İçsel kontrol konumuna sahip insanlar hayatlarının ve kendilerini etkileyen olayların kontrolünün kendilerinde olduğuna inanırlar. Dürtüleri içsel olarak çalışır ve kontrol konumları içeriden yönetilir.

Dışsal kontrol konumuna sahip insanlar hayatlarının çevre veya kader gibi dış faktörlerle yönetildiğine ve kendilerinin etkilerinin az olabileceğine inanırlar. Kontrol konumları dışarıdan yönetilir ve kendilerinin bunu değiştiremeyeceğini düşünürler.

Şüphesiz hepimizi etkileyen dış faktörler vardır. Çevremiz, kültür, sosyal statümüz gibi etkenler aldığımız kararları ve algımızı şekillendirir; ancak hayatımızın ne kadarının bizim kontrolümüzde olduğunu hissettiğimize göre kontrol konumumuz değişir.

Dışsal kontrol konumuna sahip çocuklar, ergenler ve yetişkinler kaygılılık ve depresyona daha meyilli oluyorlar. Hayatlarını kontrol edemeyeceklerini veya az kontrole sahip olduklarını hissettikleri için endişeleniyorlar ve çaresizlik duyguları başa çıkamayacakları kadar büyüyebiliyor.

Nowicki-Strickland İçsel-Dışsal Kontrol Ölçeği Test sonuçları 50 yıllık bir dönem için incelendiğinde ilkokul çağından liseye kadar çocukların kontrol konumu araştırılmış ve dışsal kontrol konumunun zamanla çok arttığı anlaşılmış. 1960’da genç insanlar 2002’ye göre kontrolün %80 daha fazla kendilerinde olduğunu hissediyorlarmış. Yani gençler gittikçe daha küçük yaşlardan itibaren çaresizlik hissine kapılıyorlar.

Bu araştırma sonucuyla son dönemde toplumda artan depresyon ve kaygı durumuyla da lineer bir bağlantı olduğunu fark etmek mümkün. Dışsal kontrol konumundaki bu artışın sebepleri neler olabilir?

Bu açıklamayı henüz Türkçe’ye çevrilmemiş olan bu kitaptan kendim sizler için çevirerek paylaştım.

Şimdi kendi açımızdan bakacak olursak; hayatımızda kontrolün bizde olmadığına inandığımız, çaresiz hissettiğimiz, toplumca depresyonda olmamıza sebep olan ne çok alan var değil mi?
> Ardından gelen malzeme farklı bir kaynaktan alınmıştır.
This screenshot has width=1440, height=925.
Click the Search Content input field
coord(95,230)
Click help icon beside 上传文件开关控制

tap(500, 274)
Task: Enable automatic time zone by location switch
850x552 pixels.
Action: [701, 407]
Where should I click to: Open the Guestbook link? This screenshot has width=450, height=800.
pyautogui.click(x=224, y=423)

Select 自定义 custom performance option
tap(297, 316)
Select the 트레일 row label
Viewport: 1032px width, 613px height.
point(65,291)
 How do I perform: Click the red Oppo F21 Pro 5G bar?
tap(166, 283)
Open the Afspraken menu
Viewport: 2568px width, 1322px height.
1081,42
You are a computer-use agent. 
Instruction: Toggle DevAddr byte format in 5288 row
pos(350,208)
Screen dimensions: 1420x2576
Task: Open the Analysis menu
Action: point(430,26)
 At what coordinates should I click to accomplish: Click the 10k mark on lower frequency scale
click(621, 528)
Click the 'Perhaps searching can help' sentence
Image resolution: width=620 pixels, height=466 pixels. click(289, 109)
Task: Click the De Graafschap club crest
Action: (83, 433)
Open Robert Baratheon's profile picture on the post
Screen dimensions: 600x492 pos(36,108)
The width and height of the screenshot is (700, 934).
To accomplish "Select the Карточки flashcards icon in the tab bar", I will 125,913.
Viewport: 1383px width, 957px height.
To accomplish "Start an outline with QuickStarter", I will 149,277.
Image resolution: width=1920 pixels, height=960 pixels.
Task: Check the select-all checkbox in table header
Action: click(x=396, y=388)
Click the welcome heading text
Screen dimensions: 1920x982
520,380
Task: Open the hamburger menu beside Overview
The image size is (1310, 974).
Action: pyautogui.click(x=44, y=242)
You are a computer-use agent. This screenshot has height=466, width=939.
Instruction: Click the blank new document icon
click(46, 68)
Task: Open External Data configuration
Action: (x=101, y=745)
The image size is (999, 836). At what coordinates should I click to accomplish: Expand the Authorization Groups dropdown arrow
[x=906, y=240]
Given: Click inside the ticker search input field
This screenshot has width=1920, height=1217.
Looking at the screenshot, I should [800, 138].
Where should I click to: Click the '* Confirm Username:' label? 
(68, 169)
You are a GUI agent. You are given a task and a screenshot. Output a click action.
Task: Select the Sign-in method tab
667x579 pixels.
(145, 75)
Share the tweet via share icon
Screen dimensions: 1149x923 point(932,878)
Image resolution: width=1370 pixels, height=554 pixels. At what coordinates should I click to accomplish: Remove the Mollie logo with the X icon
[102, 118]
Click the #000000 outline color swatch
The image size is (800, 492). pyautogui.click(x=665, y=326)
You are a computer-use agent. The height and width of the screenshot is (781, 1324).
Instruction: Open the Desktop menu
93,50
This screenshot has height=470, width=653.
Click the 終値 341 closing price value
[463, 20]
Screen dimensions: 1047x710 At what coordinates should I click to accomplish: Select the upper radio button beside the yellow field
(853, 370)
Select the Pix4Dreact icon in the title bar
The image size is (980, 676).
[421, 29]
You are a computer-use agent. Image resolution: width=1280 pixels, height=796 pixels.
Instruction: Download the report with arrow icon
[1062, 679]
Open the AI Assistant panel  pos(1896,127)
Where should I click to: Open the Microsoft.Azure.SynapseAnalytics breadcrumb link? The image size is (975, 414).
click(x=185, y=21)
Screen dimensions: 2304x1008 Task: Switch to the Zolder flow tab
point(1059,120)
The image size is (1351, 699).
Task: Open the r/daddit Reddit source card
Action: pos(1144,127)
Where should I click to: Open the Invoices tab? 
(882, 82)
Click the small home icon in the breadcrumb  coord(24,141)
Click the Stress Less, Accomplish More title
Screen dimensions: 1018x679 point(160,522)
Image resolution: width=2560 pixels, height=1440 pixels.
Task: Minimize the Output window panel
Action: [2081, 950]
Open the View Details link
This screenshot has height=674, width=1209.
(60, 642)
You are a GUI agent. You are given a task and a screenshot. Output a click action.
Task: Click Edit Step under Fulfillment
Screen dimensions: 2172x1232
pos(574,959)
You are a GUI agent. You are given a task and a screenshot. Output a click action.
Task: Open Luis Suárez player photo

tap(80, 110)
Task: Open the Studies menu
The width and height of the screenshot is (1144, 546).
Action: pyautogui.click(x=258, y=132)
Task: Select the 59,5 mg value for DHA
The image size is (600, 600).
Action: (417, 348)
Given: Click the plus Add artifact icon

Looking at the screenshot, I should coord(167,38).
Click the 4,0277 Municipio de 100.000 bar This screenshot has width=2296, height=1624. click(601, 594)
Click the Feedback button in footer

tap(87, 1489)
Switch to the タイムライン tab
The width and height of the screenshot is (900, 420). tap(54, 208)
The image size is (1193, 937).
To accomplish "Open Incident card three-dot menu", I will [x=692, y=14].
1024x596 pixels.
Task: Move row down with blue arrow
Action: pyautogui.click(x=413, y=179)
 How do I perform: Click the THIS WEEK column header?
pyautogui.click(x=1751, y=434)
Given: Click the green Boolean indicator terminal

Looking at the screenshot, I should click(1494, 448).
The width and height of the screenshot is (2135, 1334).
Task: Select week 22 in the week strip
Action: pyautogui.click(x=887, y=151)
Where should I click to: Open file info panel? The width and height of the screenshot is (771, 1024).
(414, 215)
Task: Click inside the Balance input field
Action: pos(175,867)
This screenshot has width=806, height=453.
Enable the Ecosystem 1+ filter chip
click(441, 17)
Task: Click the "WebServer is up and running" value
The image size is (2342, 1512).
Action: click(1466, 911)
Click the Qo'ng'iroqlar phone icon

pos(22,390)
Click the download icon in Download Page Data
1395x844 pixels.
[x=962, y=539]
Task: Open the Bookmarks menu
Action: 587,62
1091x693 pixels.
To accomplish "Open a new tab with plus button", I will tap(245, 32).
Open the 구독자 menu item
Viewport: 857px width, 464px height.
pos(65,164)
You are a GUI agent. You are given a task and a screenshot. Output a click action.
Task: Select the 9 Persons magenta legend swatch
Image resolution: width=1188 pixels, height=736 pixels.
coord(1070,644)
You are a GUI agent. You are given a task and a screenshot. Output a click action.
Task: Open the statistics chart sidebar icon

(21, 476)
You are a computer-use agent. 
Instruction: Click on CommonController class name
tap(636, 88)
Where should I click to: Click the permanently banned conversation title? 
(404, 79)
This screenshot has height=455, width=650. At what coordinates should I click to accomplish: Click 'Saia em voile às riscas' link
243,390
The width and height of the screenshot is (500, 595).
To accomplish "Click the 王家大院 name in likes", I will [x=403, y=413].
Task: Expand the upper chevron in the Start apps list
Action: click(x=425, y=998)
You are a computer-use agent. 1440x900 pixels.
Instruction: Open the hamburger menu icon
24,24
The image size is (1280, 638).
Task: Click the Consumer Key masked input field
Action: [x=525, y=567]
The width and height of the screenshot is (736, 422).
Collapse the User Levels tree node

Çocukluktan itibaren “senin elinden bir şey gelmez”, “sen ne yapabilirsin ki?” vs denilerek etkisiz olduğumuza inandırıldığımız çok konu var.

Şunu ayırt etmek gerekiyor ki; evet başkalarının davranışlarını, düşüncelerini, söylediklerini, hava koşullarını vb kontrol edemeyiz; fakat bunlarla ilgili hissettiklerimizi, algımızı, tepkimizi, davranışlarımızı kontrol edebiliriz. Bunu fark ettiğimizde ve kendi kontrolümüzdekileri bilinçle yönetmeye başladığımızda içimizdeki gücü çok etkin biçimde kullanabiliriz.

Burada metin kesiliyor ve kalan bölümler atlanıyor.